The verb ending confirms it.
ani oved kan — I work here
The verb form matches “I”.
ata oved kan? — Do you work here? (to a man)
Same verb form as “I”, common at A1.
at ovedet kan? — Do you work here? (to a woman)
The verb changes slightly to match feminine.
Learn sentences in pairs:
אני עובד → אתה עובד / את עובדת
You don’t memorize rules — you reuse patterns.
Singular → plural is often visible at the end of the verb.
anachnu ovdim kan — We work here
The verb ends in -ים to show plural.
atem ovdim kan? — Do you work here? (to a group of men / mixed group)
Same plural verb form as אנחנו.
aten ovdot kan? — Do you work here? (to a group of women)
The verb ends in -ות for feminine plural.
Listen for the ending:
-ים → masculine / mixed plural
-ות → feminine plural
Don’t analyze — just recognize and reuse.
A practical learning routine for Hebrew A1 with Loecsen
Learning Hebrew sustainably relies on regular contact with real expressions, supported by audio and structured review.
- Practice every day, even 5 minutes
- Start with listening, then repeat aloud
- Train the alphabet until letters feel instant
- Replay the same 10–20 expressions until they feel automatic
- Use “listening mode” on low-energy days
- Rely on spaced repetition (SRS) and Super Memory to review at the right time
In Hebrew, consistency beats intensity — short daily contact makes the script feel normal.
Staying motivated while learning Hebrew
Hebrew can feel slow at the beginning because your brain is learning a new direction and a new alphabet. This is normal — and the “click” often happens suddenly.
- Lower your daily goal instead of stopping
- Return to familiar expressions to rebuild confidence fast
- Accept approximate pronunciation at first, then refine it with audio
- Focus on being understood, not on perfection
Frequently asked questions about learning Hebrew with Loecsen
How long does it take to read Hebrew comfortably?
Many beginners start recognizing common words within a few weeks if they train the alphabet daily with audio. Comfortable reading grows from recognition, not from “decoding”.
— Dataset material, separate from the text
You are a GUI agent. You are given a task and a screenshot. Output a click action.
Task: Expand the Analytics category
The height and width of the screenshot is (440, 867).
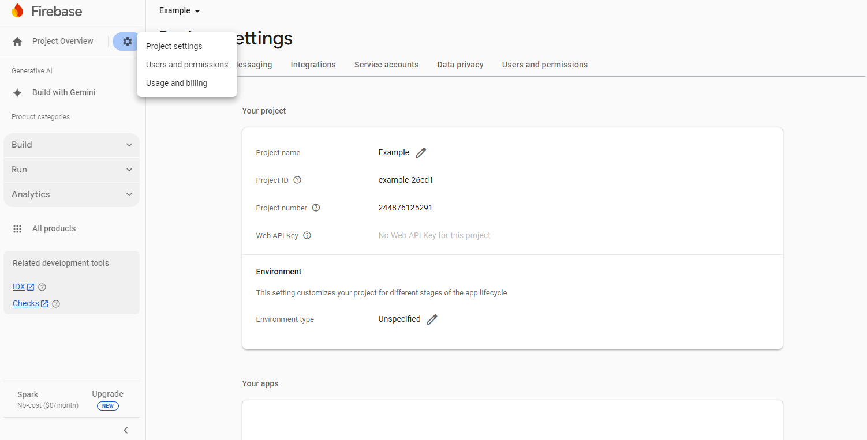[72, 194]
Do I need vowel points (nikud) to learn Hebrew?
Not to start. Vowel points help pronunciation, but most real-life Hebrew is written without them. Loecsen compensates with audio + transliteration so you build correct pronunciation and recognition from day one.
Why does Hebrew look like it has “missing vowels”?
Hebrew writing focuses on consonants. Fluent readers recover vowels naturally from context and familiarity. As a beginner, you build that skill through repeated exposure to real expressions with audio support.
Can I learn Hebrew pronunciation quickly?
Yes — if you prioritize alphabet mastery and repeated speaking practice. In Hebrew, clear pronunciation improves fastest when you repeat the same high-frequency expressions daily.
Is Modern Hebrew close to Biblical Hebrew?
They share the same writing system and a large core vocabulary, but Modern Hebrew is a living modern language with its own everyday usage. Loecsen focuses on Modern Hebrew for real-life situations and practical communication.
Can I learn Hebrew without a teacher?
Yes, for a strong beginner foundation: reading direction, alphabet, pronunciation, and survival conversation patterns. If you later want advanced fluency and fast spontaneous conversation, guided practice can help — but Loecsen gives you the base that makes that step efficient.
Understanding comes from exposure, repetition, and meaningful context. Progress is built step by step — naturally, efficiently, without overload.